**EXERCISE TEXT**
/---
While Mumbai has spent millions on its drainage system since then, last week an overnight rain about one-tenth as severe as the 2005 downpour brought traffic and suburban trains in many parts of the city to a crawl during the morning rush hour.

Inspired by the 2005 floods, Mr. da Cunha and his wife, Anuradha Mathur, who teach design and landscape architecture at the University of Pennsylvania, have spent the last two and a half years studying Mumbai and its uneasy relationship with water. They recently released their findings and 12 proposals for making the city more resilient to floods in the form of a museum exhibit and a book, both titled “Soak: Mumbai in an Estuary.”

They have documented the current state of the city’s waterways and mangroves and collected a trove of historical maps, images and documents dating back hundreds of years. They previously did similar, though less comprehensive, work on the Mississippi River and Bangalore.

Their findings show that a series of natural features like mangrove swamps and interconnected creeks once protected and shaped Mumbai, just as the bygone swamps of the Mississippi River delta once protected New Orleans. But those defenses were weakened over the years, dating to the days of British rule, as swamps were filled in, land was reclaimed from the sea and creeks were narrowed or diverted.

The historical maps and documents show little appreciation for those long-lost natural features. Most old maps make no mention of swamps, which were often labeled simply as “badlands.” There are few images of the trees and plants that made up these areas.

Moreover, boundaries between land and sea were never drawn as they existed during the monsoon, when the wetlands of the estuary expanded, only as they stood during the summer or winter. “The monsoon was seen as foul weather,” Ms. Mathur said. And “all of the planning is based on fair weather maps.”

Ms. Mathur and Mr. da Cunha, who both grew up in India but met in San Francisco, said they set out on their work in part to provide an alternative interpretation of Mumbai — to have it be recast as an estuary where salt and fresh water coexist rather than as an island that has to be protected from the water.

“We are sort of trying to find ways to visualize these complex landscapes,” Mr. da Cunha said.

Yet they also seem realistic and do not advocate returning the city to an earlier, more idyllic landscape. They propose a series of projects that, they say, would alter and tilt the landscape in ways that could reduce or contain flooding during the monsoon without displacing its vibrant population and commerce.
\---
**TO DO**
[1] From the Mumbai flooding passage, reproduce verbatim everything between "Ms. Mathur and" and "da Cunha said.", inclusive.
[2] According to the Mumbai flooding passage, what label did old maps often give to swamps?
[3] Continue the Mumbai flooding passage from its last sentence.

**DATA SHOWN**
/---
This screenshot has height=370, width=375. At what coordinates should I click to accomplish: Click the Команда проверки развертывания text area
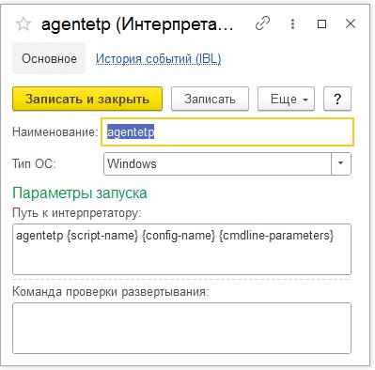181,328
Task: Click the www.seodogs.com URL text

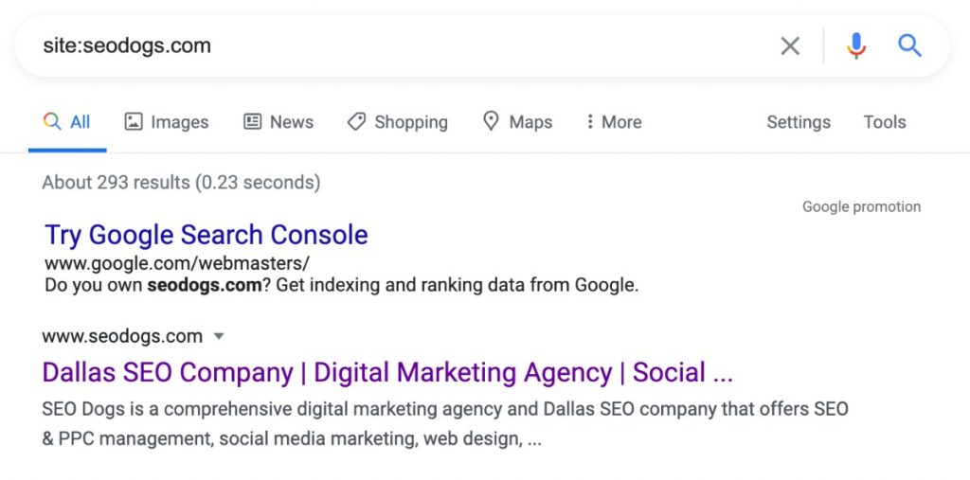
\---
**TASK-BY-TASK ANSWERS**
[1]
Ms. Mathur and Mr. da Cunha, who both grew up in India but met in San Francisco, said they set out on their work in part to provide an alternative interpretation of Mumbai — to have it be recast as an estuary where salt and fresh water coexist rather than as an island that has to be protected from the water.

“We are sort of trying to find ways to visualize these complex landscapes,” Mr. da Cunha said.

[2] "Badlands."

[3]
For instance, they advocate that maidans, or empty fields, often used as playgrounds or fairgrounds should be redesigned so they can hold flood waters during storms and connect streams to one another. They also recommend creating more passages to the sea for the Mithi River, which currently has only one outlet. Another proposal recommends creating and widening ditches that could serve as green belts in fair weather but would carry rainwater and surging saltwater from the sea in the west to outlets in the east.

Ms. Mathur, Mr. da Cunha and partners like the Asia Society have been able to enlist the help of powerful and influential backers for their work. One of them, the chief minister of Maharashtra State, of which Mumbai is the capital, spoke at the public opening of their exhibit and made the prestigious National Gallery of Modern Art available to house their work.

But it is unclear how much weight officials will give to their ideas, which are a world apart from city and state plans to use more traditional flood control approaches like pumping stations and river dredging. The chief minister, Ashok Chavan, who exerts significant control over the local government, praised the exhibit as educational but did not speak about any of its proposals.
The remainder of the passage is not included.